I've had horses since I got my first pony at 5 years old. There have been a couple horseless periods over the years, but seldom for long. Fayde has broken my longest no-horse period of 7 years. :happydance:

You wouldn't believe how many different muscles you find, that you had forgotten you have, until you start using them again after a long period of non-use...ouchies.

Fayde is a 4 yr old, VERY green broke mare. She's a pretty little bay roan who is going to be almost white fairly young. She is already really frosty! 

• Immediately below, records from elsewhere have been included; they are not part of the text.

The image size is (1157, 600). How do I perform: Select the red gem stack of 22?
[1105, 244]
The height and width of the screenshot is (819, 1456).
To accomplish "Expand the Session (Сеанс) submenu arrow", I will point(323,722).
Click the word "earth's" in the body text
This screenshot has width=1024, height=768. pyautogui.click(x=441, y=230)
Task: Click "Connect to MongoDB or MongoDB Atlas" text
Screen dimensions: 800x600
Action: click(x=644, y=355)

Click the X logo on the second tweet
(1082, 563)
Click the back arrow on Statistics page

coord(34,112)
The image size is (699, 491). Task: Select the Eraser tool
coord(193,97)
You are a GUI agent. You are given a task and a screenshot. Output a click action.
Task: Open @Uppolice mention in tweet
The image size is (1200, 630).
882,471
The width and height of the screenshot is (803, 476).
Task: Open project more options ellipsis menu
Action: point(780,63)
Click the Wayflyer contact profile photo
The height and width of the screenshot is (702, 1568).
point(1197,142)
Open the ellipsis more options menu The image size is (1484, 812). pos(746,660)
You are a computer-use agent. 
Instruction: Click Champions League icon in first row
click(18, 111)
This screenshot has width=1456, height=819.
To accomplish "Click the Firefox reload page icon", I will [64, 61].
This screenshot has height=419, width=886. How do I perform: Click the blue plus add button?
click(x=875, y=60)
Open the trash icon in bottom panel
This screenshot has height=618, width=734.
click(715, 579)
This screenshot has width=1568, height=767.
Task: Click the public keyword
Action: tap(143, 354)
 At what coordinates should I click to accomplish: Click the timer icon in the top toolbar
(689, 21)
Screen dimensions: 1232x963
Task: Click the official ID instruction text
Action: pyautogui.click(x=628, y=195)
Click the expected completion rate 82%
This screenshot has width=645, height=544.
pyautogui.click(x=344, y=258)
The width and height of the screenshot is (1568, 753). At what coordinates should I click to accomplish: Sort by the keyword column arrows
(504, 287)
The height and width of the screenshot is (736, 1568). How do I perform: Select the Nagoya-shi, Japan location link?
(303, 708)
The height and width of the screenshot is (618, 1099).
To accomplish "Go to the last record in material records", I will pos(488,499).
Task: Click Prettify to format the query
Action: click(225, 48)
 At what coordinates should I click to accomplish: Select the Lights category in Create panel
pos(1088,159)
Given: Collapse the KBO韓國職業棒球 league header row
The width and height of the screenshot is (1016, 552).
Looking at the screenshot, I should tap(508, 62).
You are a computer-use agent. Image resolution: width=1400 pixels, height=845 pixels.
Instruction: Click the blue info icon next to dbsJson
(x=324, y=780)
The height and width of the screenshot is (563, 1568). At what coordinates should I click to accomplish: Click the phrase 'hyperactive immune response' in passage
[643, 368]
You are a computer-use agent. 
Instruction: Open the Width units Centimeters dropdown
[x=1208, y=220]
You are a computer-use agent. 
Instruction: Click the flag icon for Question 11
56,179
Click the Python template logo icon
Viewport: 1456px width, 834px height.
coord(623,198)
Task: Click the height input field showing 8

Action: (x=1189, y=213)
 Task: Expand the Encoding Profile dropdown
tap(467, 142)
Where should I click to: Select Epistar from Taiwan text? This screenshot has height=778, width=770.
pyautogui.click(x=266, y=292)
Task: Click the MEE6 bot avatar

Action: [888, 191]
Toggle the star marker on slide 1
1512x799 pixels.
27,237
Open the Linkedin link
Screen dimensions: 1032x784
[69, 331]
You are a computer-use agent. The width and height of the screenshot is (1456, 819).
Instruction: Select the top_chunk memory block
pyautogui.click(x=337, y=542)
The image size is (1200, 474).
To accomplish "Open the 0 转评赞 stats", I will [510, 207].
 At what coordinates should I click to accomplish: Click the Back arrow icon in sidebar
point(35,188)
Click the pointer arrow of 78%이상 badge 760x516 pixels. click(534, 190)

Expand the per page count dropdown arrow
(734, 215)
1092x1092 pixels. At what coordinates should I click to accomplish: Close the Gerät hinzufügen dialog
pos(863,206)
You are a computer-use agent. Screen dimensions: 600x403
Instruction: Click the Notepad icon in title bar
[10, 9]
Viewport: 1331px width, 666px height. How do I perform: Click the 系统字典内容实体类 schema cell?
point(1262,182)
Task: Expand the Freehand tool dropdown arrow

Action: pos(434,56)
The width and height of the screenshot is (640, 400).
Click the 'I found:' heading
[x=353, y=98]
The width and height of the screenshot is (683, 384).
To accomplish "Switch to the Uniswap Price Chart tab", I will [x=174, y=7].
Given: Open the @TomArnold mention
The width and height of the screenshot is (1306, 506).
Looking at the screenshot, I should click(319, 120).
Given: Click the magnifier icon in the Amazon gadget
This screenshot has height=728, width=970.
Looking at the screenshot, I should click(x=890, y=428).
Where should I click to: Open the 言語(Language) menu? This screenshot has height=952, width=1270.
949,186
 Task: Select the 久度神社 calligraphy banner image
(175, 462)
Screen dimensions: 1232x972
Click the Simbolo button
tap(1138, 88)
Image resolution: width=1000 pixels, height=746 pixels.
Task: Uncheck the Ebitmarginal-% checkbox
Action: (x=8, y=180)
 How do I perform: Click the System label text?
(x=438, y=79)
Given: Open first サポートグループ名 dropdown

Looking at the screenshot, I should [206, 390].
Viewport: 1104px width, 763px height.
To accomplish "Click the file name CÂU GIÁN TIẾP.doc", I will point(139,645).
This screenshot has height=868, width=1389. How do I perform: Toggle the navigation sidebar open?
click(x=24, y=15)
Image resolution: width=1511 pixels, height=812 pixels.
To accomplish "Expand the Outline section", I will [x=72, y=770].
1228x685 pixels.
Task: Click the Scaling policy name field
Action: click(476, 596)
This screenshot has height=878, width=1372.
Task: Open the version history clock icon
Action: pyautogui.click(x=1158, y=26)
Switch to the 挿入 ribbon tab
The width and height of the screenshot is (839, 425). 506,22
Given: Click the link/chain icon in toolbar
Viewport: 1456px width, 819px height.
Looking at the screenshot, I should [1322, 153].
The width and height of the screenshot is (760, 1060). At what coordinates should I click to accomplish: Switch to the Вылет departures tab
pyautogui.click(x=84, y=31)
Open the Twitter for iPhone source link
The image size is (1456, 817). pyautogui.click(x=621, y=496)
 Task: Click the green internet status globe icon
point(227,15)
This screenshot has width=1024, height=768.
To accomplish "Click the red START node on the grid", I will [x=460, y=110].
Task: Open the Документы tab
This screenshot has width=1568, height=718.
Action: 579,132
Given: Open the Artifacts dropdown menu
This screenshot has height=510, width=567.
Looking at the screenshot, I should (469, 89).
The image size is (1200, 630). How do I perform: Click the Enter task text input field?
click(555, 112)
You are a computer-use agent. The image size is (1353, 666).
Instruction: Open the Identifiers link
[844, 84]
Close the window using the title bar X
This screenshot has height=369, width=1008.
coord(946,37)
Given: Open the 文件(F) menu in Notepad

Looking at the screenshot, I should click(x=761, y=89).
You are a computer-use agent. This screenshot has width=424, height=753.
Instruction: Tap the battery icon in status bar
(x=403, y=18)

We are embarking on an adventure together to end up with both of us happy and enjoying each others company on long rides along the trails. I've done the "show pen" scene when much younger and I'm just to old for that stuff any more, and I just want to enjoy my 4 legged version of an RV...my "recreational vehicle". :rofl:


Anyway, just thought I would drop a few lines on my first day on the forums. I hope to see you all amongst the threads!

PS: I just noticed the nasty look on her face in that first pic! She's mad at a fly that keeps buzzing up into her nose while she is trying to munch, she really is the SWEETEST thing! :rofl:


----------



## RenexArabs (Oct 13, 2009)

Welcome to horse ownership and the forums! Glad to have you. Lovely mare 

Kristine


----------



## Cacowgirl (Feb 19, 2011)

Welcome! Nice mare-I just trail ride, too-I have a Paso Fino mare & an Arabian gelding-both are seniors, as am I-LOL.


----------